─── Input data ───
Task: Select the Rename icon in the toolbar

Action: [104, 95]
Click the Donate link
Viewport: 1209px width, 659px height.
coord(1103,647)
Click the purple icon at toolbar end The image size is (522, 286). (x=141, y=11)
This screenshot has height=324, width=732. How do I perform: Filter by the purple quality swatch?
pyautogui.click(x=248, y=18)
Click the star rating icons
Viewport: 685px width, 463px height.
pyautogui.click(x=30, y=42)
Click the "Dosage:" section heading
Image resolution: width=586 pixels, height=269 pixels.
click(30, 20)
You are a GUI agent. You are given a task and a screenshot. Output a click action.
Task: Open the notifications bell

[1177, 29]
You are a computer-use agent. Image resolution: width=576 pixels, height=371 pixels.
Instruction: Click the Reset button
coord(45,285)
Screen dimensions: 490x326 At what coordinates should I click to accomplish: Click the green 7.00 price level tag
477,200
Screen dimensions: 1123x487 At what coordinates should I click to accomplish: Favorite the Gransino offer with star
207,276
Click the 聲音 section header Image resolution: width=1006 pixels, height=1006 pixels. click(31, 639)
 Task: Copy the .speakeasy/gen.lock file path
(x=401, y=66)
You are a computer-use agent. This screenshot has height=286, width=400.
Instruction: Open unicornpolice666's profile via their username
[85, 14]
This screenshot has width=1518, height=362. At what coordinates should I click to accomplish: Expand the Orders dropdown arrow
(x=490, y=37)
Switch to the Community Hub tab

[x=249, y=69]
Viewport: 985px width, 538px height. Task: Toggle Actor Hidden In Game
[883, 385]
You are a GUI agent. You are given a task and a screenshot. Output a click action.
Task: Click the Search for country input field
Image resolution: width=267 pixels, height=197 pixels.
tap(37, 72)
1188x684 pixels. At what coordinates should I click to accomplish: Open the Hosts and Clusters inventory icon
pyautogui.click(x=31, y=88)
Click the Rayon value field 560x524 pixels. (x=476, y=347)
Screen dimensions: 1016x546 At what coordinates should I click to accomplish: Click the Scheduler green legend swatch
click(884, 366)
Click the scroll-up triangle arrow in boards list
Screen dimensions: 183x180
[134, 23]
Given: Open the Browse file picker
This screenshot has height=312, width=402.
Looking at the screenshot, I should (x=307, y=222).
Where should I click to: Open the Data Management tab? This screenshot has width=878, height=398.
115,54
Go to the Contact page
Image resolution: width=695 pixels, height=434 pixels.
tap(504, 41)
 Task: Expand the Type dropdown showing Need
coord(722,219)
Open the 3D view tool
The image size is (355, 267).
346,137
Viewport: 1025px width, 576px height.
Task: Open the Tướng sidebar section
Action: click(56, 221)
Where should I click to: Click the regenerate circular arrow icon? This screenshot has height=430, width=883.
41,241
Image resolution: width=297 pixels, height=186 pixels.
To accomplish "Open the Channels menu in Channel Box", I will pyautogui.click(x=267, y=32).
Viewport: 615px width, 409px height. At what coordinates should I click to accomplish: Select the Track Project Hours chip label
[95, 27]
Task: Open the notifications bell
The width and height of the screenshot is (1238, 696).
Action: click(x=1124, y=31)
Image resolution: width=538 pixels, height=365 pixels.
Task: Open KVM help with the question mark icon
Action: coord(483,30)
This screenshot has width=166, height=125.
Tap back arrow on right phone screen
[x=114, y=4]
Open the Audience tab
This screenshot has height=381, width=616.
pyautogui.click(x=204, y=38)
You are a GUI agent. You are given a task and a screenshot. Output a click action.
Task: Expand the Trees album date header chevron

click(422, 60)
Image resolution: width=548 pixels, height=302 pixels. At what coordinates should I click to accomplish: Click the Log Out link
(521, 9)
───
Instructions to follow -
Beginning with the line that contains "Go to the Contact page", restate word for word each line through the last one in the data, and write nothing more.

Written response -
Go to the Contact page
Image resolution: width=695 pixels, height=434 pixels.
tap(504, 41)
 Task: Expand the Type dropdown showing Need
coord(722,219)
Open the 3D view tool
The image size is (355, 267).
346,137
Viewport: 1025px width, 576px height.
Task: Open the Tướng sidebar section
Action: click(56, 221)
Where should I click to: Click the regenerate circular arrow icon? This screenshot has height=430, width=883.
41,241
Image resolution: width=297 pixels, height=186 pixels.
To accomplish "Open the Channels menu in Channel Box", I will pyautogui.click(x=267, y=32).
Viewport: 615px width, 409px height. At what coordinates should I click to accomplish: Select the Track Project Hours chip label
[95, 27]
Task: Open the notifications bell
The width and height of the screenshot is (1238, 696).
Action: click(x=1124, y=31)
Image resolution: width=538 pixels, height=365 pixels.
Task: Open KVM help with the question mark icon
Action: coord(483,30)
This screenshot has width=166, height=125.
Tap back arrow on right phone screen
[x=114, y=4]
Open the Audience tab
This screenshot has height=381, width=616.
pyautogui.click(x=204, y=38)
You are a GUI agent. You are given a task and a screenshot. Output a click action.
Task: Expand the Trees album date header chevron

click(422, 60)
Image resolution: width=548 pixels, height=302 pixels. At what coordinates should I click to accomplish: Click the Log Out link
(521, 9)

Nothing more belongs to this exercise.